School of Medicine Publications and Presentations

Document Type

Article

Publication Date

4-8-2025

Abstract

Introduction: Hemophilia A (HA) patients (HAPs) with the human leukocyte antigen (HLA)-class-II (HLAII) haplotype DRB1*15:01/DQB1*06:02, and thus antigen presenting cells which express HLAII β-polypeptide chains that form heterodimers of DR15- and DQ6-serotypes, respectively, have an increased risk of developing factor (F)VIII inhibitors (FEIs)—neutralizing antibodies against the therapeutic-FVIII-proteins (tFVIIIs) infused to prevent/arrest bleeding. As DRB1*15:01 and DQB1*06:02 exist in strong linkage disequilibrium, association analysis cannot determine which is the actual risk allele.

Methods: To establish the true risk allele of this haplotype, we analyzed the tFVIII-derived peptides (tFVIII-dPs) bound to either the DR or DQ molecules that comprise the individual HLAII repertoires expressed by monocyte-derived dendritic cells obtained from 25 normal blood donors and six HAPs, four without and two with FEIs.

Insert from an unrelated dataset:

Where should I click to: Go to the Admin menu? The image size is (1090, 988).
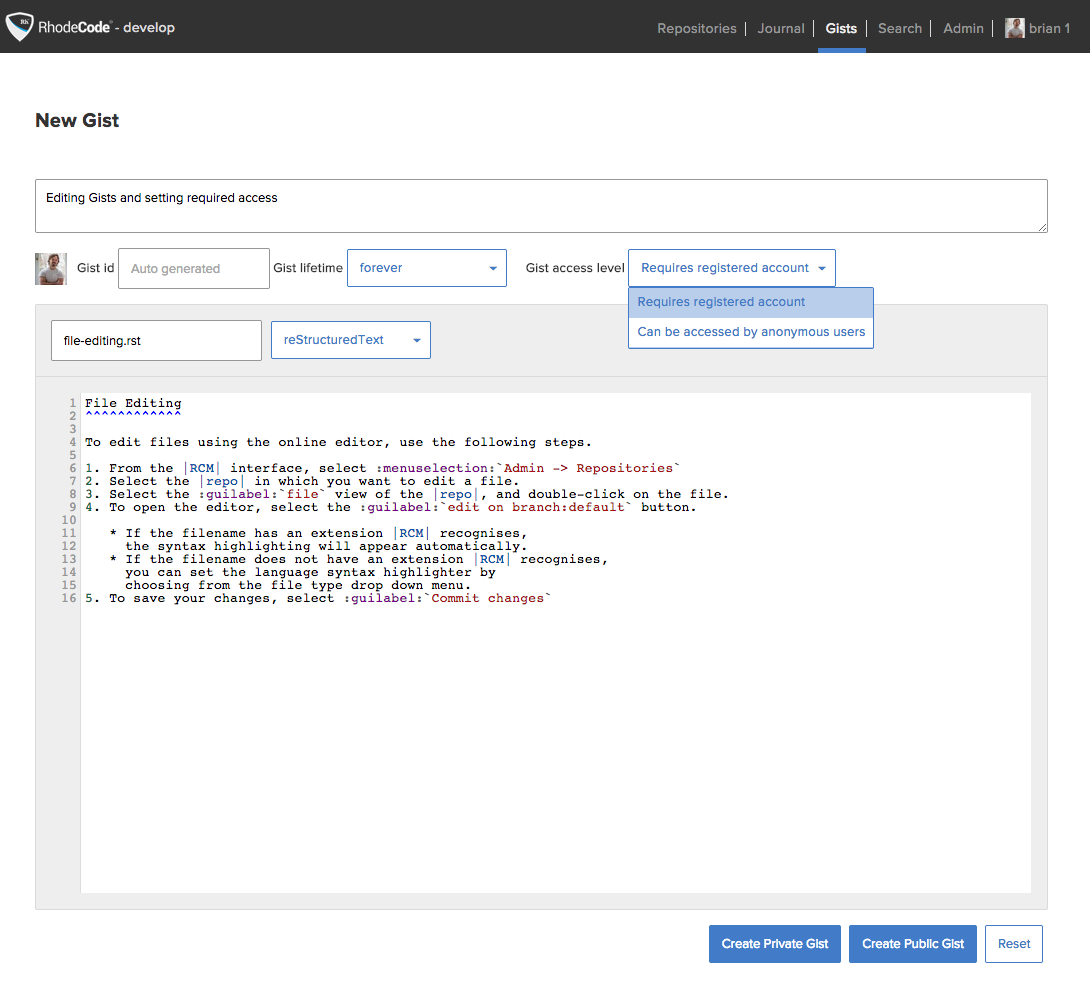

We performed log-linear mixed model analyses, where the dependent variable is the log of the measured peptide count. Under Model 1, we analyzed an HLAII allele predictor consisting of ten levels (four DRB1 and six DQB1 alleles) in the fixed effects and variables in the random effects to account for non-independence. Model 2—where the HLAII allele variable consisted of only DRB1*15:01 and DQB1*06:02—compares the HLAII alleles.

Results: Relative to the Model 1 reference, DRB1*15:01 and DQB1*06:02 significantly increased tFVIII-derived peptide counts, and DRB1*15:01 contributed significantly more than DQB1*06:02. Reported as risk ratios (RRs) and their 95% confidence interval (CI) lower- (LB) and upper-bound (UB), we found a RR (95% CI-LB, -UB) of 14.16 (10.38, 19.33) and 1.76 (1.24, 2.50) for DRB1*15:01 and DQB1*06:02, respectively. Under Model 2, we found an RR for DRB1*15:01 against DQB1*06:02 of 7.00 (5.80, 8.44).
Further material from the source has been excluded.